<<<<

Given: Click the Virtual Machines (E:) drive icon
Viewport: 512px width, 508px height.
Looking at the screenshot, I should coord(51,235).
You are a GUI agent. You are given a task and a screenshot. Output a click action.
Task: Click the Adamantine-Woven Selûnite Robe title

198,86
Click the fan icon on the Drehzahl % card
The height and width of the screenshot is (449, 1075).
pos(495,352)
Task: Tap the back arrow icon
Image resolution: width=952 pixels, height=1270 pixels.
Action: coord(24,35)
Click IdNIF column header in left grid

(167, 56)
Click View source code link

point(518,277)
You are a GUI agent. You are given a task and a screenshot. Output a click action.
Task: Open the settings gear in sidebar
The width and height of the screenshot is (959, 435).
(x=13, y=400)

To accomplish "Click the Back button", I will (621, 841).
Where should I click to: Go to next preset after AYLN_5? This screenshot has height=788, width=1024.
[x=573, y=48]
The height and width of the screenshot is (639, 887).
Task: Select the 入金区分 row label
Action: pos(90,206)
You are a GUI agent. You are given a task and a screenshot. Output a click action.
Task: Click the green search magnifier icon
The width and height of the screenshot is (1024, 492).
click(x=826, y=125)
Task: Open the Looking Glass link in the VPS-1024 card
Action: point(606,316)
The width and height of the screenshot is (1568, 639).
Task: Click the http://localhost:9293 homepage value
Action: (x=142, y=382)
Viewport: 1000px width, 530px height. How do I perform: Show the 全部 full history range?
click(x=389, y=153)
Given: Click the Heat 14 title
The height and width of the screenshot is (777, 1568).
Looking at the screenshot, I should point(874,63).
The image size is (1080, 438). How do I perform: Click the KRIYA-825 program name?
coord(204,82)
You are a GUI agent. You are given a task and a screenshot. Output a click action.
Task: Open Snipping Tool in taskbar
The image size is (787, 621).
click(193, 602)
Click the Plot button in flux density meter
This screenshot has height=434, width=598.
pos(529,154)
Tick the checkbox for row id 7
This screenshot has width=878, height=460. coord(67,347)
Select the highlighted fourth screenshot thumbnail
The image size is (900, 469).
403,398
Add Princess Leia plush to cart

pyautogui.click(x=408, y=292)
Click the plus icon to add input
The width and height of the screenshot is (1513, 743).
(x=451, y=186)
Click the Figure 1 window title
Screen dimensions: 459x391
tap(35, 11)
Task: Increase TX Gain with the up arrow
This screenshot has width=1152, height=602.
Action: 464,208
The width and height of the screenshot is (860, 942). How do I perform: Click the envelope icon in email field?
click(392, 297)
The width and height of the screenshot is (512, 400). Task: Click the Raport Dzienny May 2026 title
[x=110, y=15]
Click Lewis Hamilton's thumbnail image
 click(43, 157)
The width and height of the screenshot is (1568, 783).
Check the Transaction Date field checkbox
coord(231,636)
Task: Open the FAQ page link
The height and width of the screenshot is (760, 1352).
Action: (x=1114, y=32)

>>>>

Please write out all of the records above, character for character.

Given: Click the Virtual Machines (E:) drive icon
Viewport: 512px width, 508px height.
Looking at the screenshot, I should coord(51,235).
You are a GUI agent. You are given a task and a screenshot. Output a click action.
Task: Click the Adamantine-Woven Selûnite Robe title

198,86
Click the fan icon on the Drehzahl % card
The height and width of the screenshot is (449, 1075).
pos(495,352)
Task: Tap the back arrow icon
Image resolution: width=952 pixels, height=1270 pixels.
Action: coord(24,35)
Click IdNIF column header in left grid

(167, 56)
Click View source code link

point(518,277)
You are a GUI agent. You are given a task and a screenshot. Output a click action.
Task: Open the settings gear in sidebar
The width and height of the screenshot is (959, 435).
(x=13, y=400)

To accomplish "Click the Back button", I will (621, 841).
Where should I click to: Go to next preset after AYLN_5? This screenshot has height=788, width=1024.
[x=573, y=48]
The height and width of the screenshot is (639, 887).
Task: Select the 入金区分 row label
Action: pos(90,206)
You are a GUI agent. You are given a task and a screenshot. Output a click action.
Task: Click the green search magnifier icon
The width and height of the screenshot is (1024, 492).
click(x=826, y=125)
Task: Open the Looking Glass link in the VPS-1024 card
Action: point(606,316)
The width and height of the screenshot is (1568, 639).
Task: Click the http://localhost:9293 homepage value
Action: (x=142, y=382)
Viewport: 1000px width, 530px height. How do I perform: Show the 全部 full history range?
click(x=389, y=153)
Given: Click the Heat 14 title
The height and width of the screenshot is (777, 1568).
Looking at the screenshot, I should point(874,63).
The image size is (1080, 438). How do I perform: Click the KRIYA-825 program name?
coord(204,82)
You are a GUI agent. You are given a task and a screenshot. Output a click action.
Task: Open Snipping Tool in taskbar
The image size is (787, 621).
click(193, 602)
Click the Plot button in flux density meter
This screenshot has height=434, width=598.
pos(529,154)
Tick the checkbox for row id 7
This screenshot has width=878, height=460. coord(67,347)
Select the highlighted fourth screenshot thumbnail
The image size is (900, 469).
403,398
Add Princess Leia plush to cart

pyautogui.click(x=408, y=292)
Click the plus icon to add input
The width and height of the screenshot is (1513, 743).
(x=451, y=186)
Click the Figure 1 window title
Screen dimensions: 459x391
tap(35, 11)
Task: Increase TX Gain with the up arrow
This screenshot has width=1152, height=602.
Action: 464,208
The width and height of the screenshot is (860, 942). How do I perform: Click the envelope icon in email field?
click(392, 297)
The width and height of the screenshot is (512, 400). Task: Click the Raport Dzienny May 2026 title
[x=110, y=15]
Click Lewis Hamilton's thumbnail image
 click(43, 157)
The width and height of the screenshot is (1568, 783).
Check the Transaction Date field checkbox
coord(231,636)
Task: Open the FAQ page link
The height and width of the screenshot is (760, 1352).
Action: (x=1114, y=32)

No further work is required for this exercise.